Dissecting tumor transcriptional heterogeneity from single-cell RNA-seq data by generalized binary covariance decomposition

Abstract

Profiling tumors with single-cell RNA sequencing has the potential to identify recurrent patterns of transcription variation related to cancer progression, and to produce therapeutically relevant insights. However, strong intertumor heterogeneity can obscure more subtle patterns that are shared across tumors. Here we introduce a statistical method, generalized binary covariance decomposition (GBCD), to address this problem. We show that GBCD can decompose transcriptional heterogeneity into interpretable components—including patient-specific, dataset-specific and shared components relevant to disease subtypes—and that, in the presence of strong intertumor heterogeneity, it can produce more interpretable results than existing methods. Applied to data on pancreatic ductal adenocarcinoma, GBCD produced a refined characterization of existing tumor subtypes, and identified a gene expression program prognostic of poor survival independent of tumor stage and subtype.

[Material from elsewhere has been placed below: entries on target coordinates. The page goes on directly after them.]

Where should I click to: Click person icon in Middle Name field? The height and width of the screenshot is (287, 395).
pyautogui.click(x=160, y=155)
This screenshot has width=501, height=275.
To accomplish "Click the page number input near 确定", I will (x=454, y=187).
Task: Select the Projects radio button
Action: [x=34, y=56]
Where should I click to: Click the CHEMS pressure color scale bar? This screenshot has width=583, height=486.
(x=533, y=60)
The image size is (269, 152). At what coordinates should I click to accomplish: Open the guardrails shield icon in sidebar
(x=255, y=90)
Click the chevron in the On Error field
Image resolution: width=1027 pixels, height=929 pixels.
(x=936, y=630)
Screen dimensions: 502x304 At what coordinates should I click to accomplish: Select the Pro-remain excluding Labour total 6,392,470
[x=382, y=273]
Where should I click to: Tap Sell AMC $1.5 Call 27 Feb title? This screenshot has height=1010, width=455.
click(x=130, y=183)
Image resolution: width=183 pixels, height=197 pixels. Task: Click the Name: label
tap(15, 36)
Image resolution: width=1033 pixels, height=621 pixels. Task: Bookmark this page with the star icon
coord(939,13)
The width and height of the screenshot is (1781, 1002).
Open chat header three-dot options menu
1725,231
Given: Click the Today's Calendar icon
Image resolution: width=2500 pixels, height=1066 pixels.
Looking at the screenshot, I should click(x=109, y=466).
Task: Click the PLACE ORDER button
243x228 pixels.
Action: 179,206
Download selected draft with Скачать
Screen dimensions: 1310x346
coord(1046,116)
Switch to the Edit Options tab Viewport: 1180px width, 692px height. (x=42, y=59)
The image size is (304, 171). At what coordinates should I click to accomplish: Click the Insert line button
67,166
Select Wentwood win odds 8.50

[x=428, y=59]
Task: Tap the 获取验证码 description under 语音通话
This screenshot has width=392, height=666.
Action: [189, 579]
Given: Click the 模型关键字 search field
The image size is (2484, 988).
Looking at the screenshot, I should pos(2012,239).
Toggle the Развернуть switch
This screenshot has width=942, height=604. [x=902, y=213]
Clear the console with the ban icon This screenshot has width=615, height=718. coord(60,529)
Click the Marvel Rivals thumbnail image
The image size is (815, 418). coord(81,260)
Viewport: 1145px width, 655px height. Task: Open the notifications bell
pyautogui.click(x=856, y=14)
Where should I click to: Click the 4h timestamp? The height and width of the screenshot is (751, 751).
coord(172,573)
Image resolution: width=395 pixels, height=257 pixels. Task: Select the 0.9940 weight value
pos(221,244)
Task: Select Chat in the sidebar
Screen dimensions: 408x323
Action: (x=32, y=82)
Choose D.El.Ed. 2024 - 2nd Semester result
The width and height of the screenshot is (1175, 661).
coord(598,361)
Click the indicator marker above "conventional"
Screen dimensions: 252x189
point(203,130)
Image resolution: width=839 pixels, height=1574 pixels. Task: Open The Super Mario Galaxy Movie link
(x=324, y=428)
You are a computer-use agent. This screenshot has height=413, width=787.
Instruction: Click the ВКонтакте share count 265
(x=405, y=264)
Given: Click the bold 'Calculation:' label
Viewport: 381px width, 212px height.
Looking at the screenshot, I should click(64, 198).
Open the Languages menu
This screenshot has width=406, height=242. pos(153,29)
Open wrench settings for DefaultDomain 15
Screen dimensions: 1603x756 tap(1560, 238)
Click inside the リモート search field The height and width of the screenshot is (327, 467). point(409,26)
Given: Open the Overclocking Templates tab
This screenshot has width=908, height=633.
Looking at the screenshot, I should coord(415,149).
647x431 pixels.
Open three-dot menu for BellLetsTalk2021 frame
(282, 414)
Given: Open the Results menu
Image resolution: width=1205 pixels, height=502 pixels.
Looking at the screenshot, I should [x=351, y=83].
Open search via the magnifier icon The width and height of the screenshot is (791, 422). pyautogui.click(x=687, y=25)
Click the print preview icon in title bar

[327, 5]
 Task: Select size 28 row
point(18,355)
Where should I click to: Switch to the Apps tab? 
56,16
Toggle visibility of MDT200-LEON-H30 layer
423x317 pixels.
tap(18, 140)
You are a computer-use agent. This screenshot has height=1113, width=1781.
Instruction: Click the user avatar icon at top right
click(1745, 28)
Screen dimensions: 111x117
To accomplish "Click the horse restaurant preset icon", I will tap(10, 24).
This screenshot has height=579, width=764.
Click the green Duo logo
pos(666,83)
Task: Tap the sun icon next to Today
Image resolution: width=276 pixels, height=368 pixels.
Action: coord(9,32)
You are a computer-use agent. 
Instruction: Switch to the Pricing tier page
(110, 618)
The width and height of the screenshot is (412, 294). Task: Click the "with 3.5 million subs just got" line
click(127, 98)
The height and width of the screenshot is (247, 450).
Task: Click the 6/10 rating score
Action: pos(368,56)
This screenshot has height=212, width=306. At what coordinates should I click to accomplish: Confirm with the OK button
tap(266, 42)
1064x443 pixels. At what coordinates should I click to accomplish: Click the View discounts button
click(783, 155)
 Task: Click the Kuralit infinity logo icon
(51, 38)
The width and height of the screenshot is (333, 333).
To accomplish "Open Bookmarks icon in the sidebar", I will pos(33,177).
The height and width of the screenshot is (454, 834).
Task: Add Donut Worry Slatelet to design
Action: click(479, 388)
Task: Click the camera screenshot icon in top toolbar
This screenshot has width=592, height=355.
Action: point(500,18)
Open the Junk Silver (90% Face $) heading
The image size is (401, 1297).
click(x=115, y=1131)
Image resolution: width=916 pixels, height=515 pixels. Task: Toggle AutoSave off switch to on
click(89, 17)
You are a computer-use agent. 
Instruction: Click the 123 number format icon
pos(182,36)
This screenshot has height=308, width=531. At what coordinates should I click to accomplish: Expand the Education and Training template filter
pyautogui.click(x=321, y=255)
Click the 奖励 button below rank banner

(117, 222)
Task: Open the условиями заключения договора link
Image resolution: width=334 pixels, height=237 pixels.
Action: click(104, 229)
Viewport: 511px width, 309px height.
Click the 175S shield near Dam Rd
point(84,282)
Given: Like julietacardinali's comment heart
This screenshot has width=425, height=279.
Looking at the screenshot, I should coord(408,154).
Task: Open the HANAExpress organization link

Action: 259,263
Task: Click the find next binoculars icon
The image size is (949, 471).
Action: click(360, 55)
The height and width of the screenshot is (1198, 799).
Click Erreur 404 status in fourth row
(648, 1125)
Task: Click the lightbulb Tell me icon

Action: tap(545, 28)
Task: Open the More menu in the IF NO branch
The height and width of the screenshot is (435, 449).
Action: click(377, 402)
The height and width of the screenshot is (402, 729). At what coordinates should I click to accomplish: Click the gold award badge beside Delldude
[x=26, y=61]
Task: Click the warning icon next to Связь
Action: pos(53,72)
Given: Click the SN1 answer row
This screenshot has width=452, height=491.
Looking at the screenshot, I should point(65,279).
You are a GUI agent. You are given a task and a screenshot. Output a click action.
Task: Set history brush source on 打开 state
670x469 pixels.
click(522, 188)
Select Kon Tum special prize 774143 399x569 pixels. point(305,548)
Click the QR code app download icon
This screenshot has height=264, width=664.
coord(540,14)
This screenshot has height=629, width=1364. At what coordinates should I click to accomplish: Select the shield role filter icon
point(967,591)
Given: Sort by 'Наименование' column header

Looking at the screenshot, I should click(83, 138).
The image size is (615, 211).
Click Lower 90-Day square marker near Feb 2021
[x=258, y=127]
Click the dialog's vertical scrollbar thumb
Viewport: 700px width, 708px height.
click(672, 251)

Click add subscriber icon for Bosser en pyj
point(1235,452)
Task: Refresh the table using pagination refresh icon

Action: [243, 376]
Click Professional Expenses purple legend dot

The gene expression program is enriched for genes involved in stress responses, and suggests a role for the integrated stress response in pancreatic ductal adenocarcinoma. Generalized binary covariance decomposition (GBCD) applies empirical Bayes matrix factorization to identify shared and sample-specific gene expression signatures in single-cell RNA sequencing data, and can more accurately capture inter- and intrasample heterogeneity than existing methods.